My focus parallels that of the ‘New Statistics’ school in psychology (Cumming and Calin-Jageman 2017). I suspect that this is not entirely coincidental, although my work was carried out independently to theirs.
This school objects to simplistic significance testing and prefer visualisations with confidence intervals. I agree with many of their conclusions, although perhaps not all. However, the methods I focus on and the intervals (and tests) I propose are highly compatible with this perspective.
corp.ling.stats includes a number of academic discussion papers, spreadsheets and PowerPoint presentations which I am opting to make freely available prior to publication. There are several years of private work underpinning much of this content (hence initial e-publication dates are given for citation purposes until conventional publication is formalised). All material is subject to copyright and may be quoted on the condition it is cited appropriately.

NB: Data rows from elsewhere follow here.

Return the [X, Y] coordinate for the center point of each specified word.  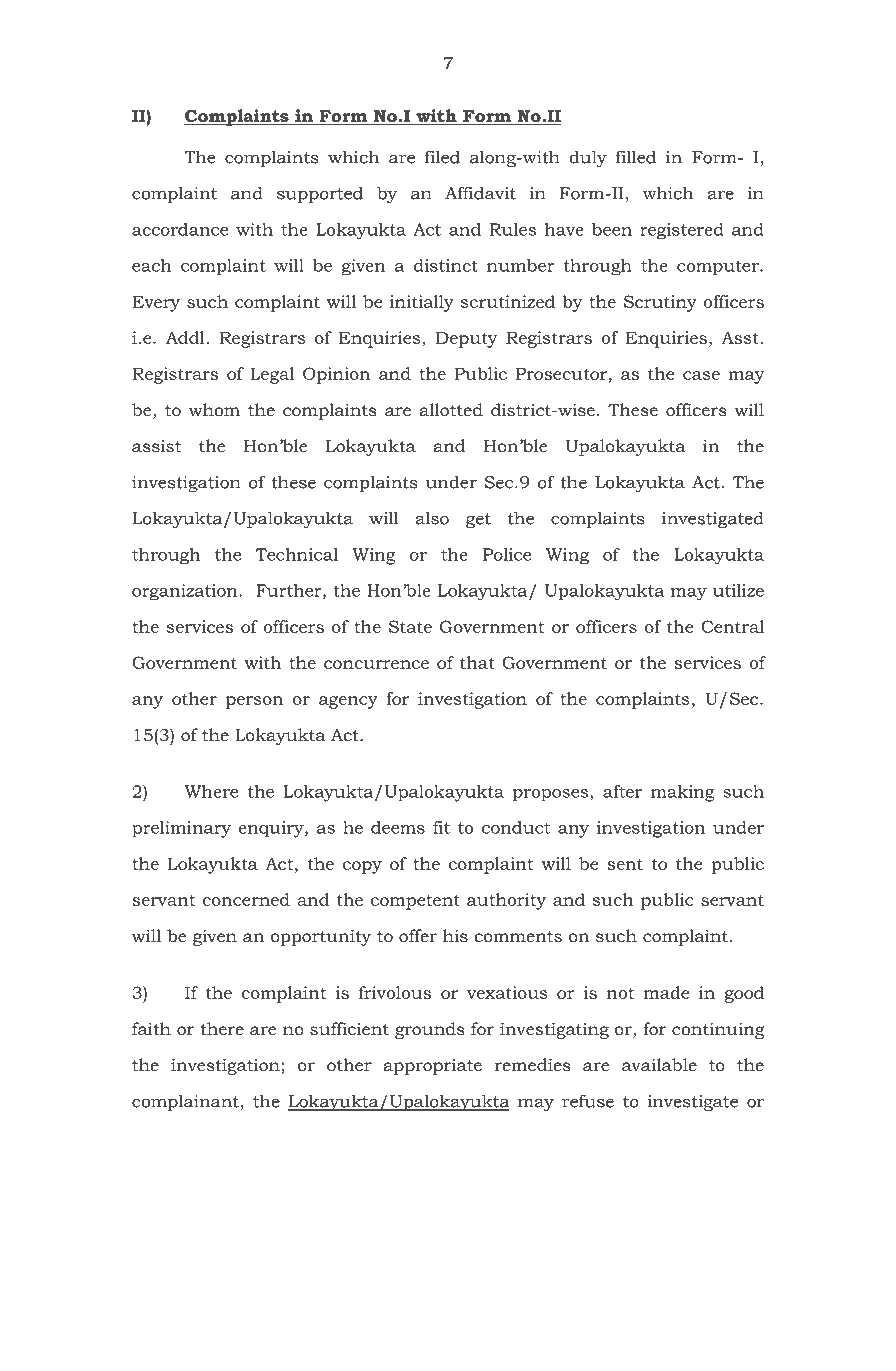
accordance [180, 229]
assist [156, 446]
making [683, 793]
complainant [186, 1102]
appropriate [432, 1067]
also [432, 518]
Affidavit [480, 193]
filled [636, 157]
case [701, 375]
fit [441, 827]
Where [211, 791]
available [659, 1064]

Blog posts may be cited as
Wallis S.A. year. Title, URL (accessed: date of reading).
where the year is given in the URL. For example
Wallis S.A. 2012. Robust and Sound?, https://corplingstats.wordpress.com/2012/04/04/robust-and-sound (accessed 10 April 2012).
Blog posts that contain papers include a recommended method of citation at the end (this method will change if its academic publication status changes). If you are in doubt about the appropriate citation of any material please email me or post a question.

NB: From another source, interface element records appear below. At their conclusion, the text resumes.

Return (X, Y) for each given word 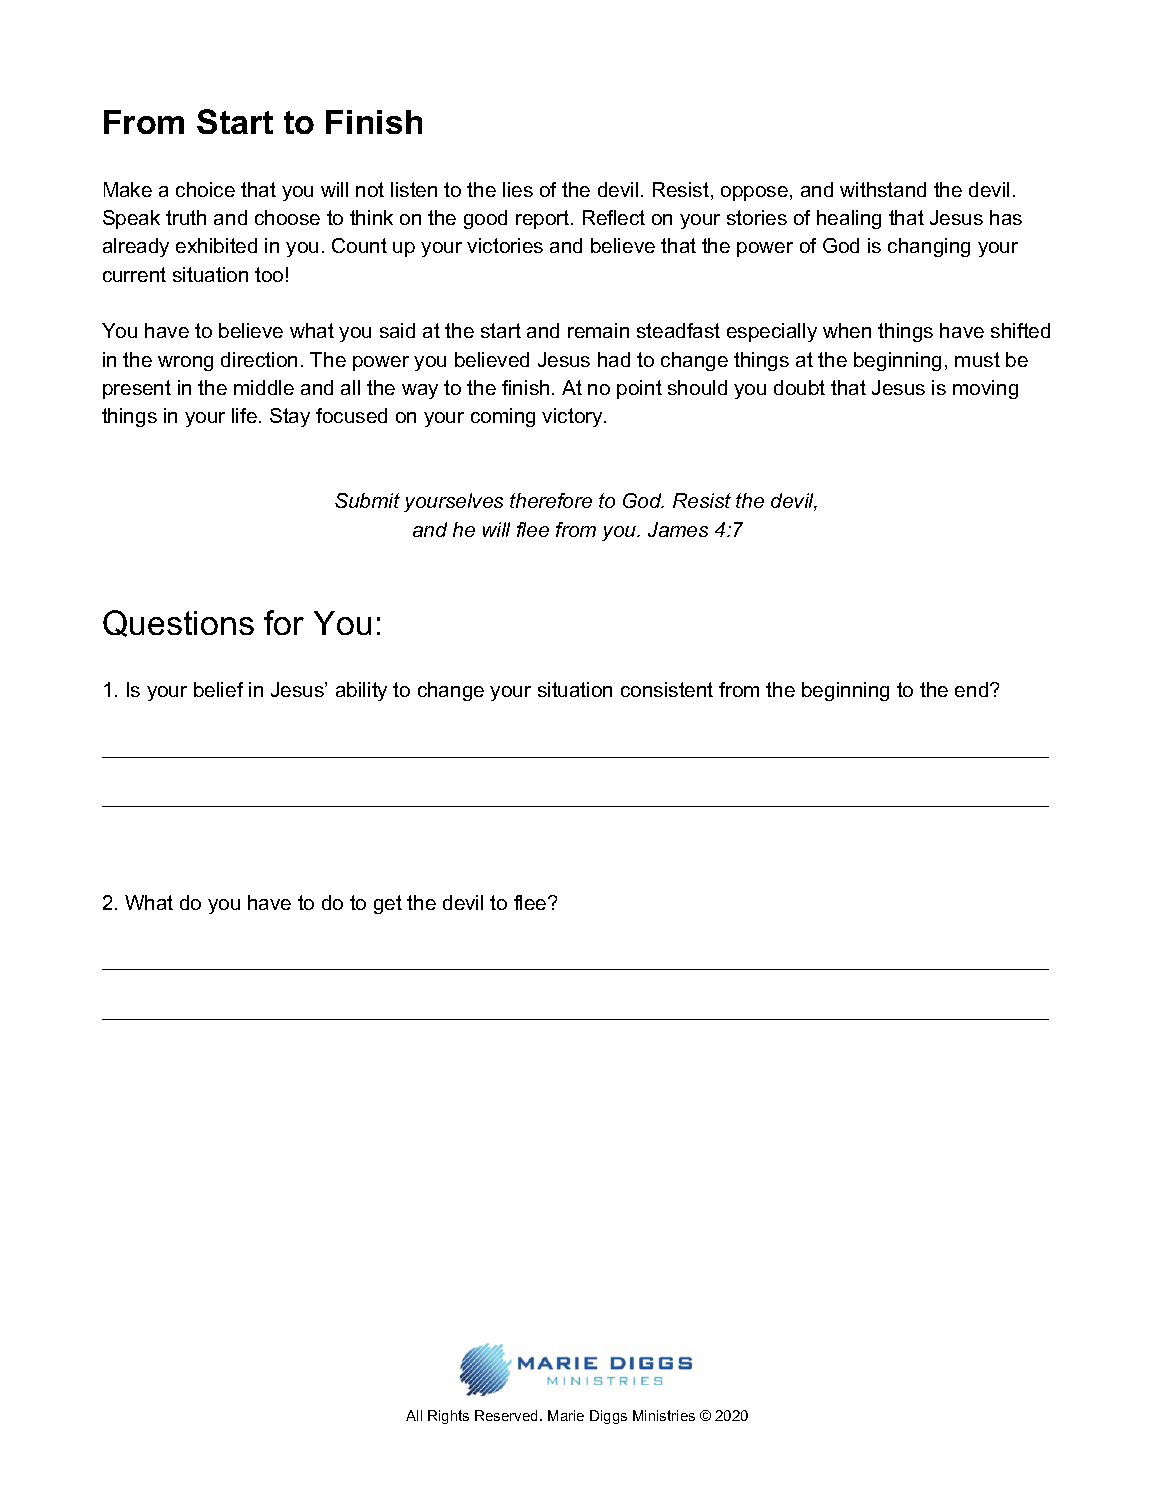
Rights (448, 1417)
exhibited (216, 245)
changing (929, 247)
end (973, 689)
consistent (667, 689)
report (544, 219)
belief (218, 689)
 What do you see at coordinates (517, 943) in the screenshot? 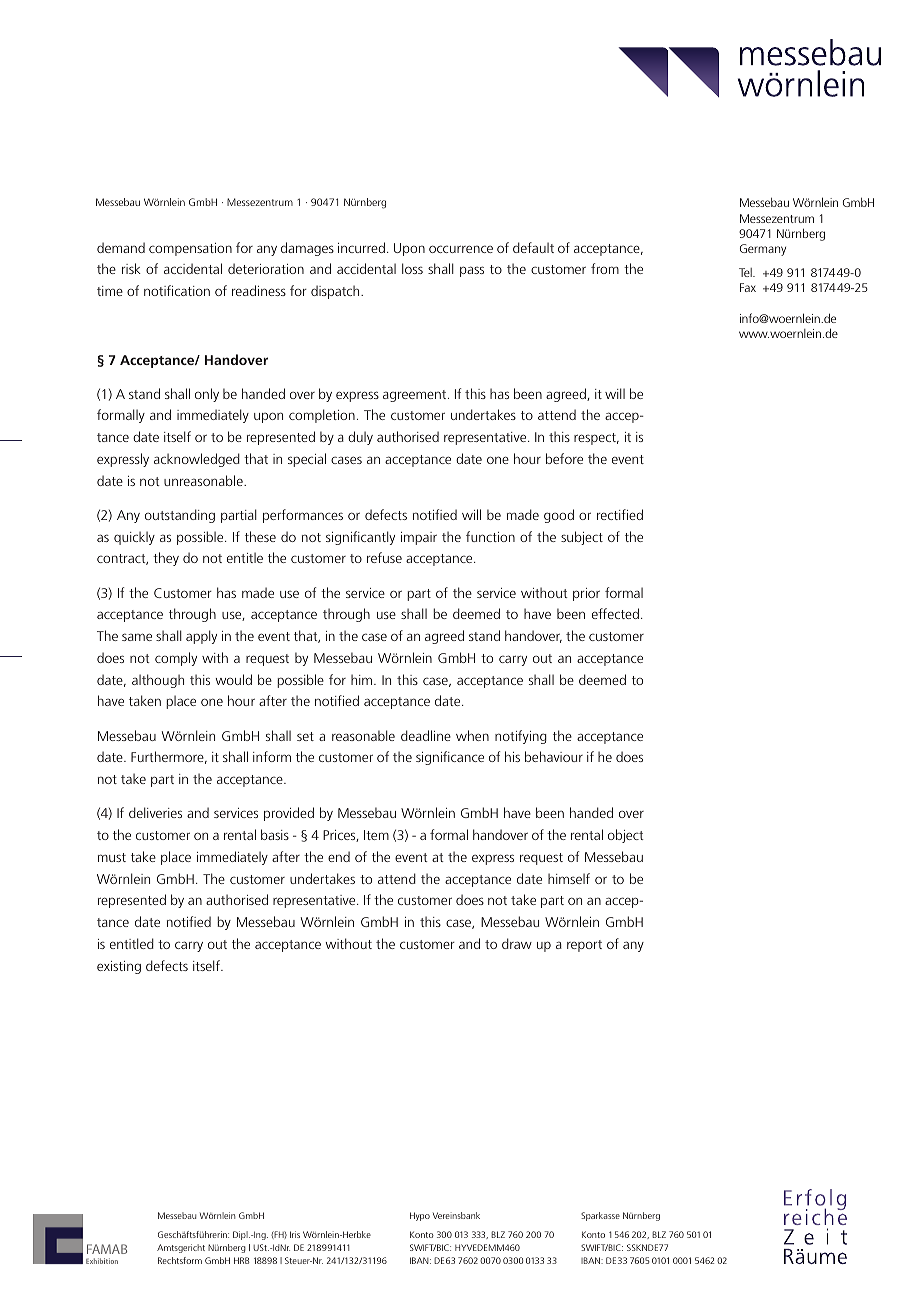
I see `draw` at bounding box center [517, 943].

Butler, C.S. 1985. Statistics in Linguistics. Oxford: Blackwell. » ePublished.
Cumming, G. and Calin-Jageman, R. 2017. Introduction to the New Statistics. London/New York: Routledge.
Gries, S. Th. 2009a. Quantitative Corpus Linguistics with R. New York/London: Routledge.
Gries, S. Th. 2009b. Statistics for Linguistics with R. Berlin/New York: Mouton de Gruyter.
Oakes, M.P. 1998. Statistics for Corpus Linguistics. Edinburgh: EUP.
Sheskin, D.J. 2000. Handbook of Parametric and Nonparametric Statistical Procedures. 2nd Edition. Boca Raton, Fl: Chapman Hall/CRC Press.
Wackerly, D.D., Mendenhall, W., and Scheaffer, R.L. 2008. Mathematical statistics with applications. 7th Edition. Belmont, Ca.: Brooks/Cole.
If you found this blog because you are interested in experimental design and statistics but do not work with linguistic data, I hope you find some of the posts useful.
Corpus linguistics has three particular characteristics which shape this blog:
- Data is highly structured (sentences are marked up for part of speech, and in some cases parsed). Sampling is derived from contiguous text rather than a genuine random sample of items.
- Collecting new data from scratch (and recording, transcribing, structurally annotating, and grammatically annotating it) is often extremely expensive as a result, and corpus linguistics is inevitably ex post facto research: analysing and reanalysing a richly annotated database.
- Variables are mostly discrete alternatives (a, b, c) rather than being numerical. Some variables may be given a number (e.g. time, clause length), but they tend to be the exception. Hence there is a concentration on Binomial confidence intervals and contingency tests.
Nonetheless, much of what is written here concerns general principles of inferential statistics, and is equally applicable to other fields of scientific inquiry.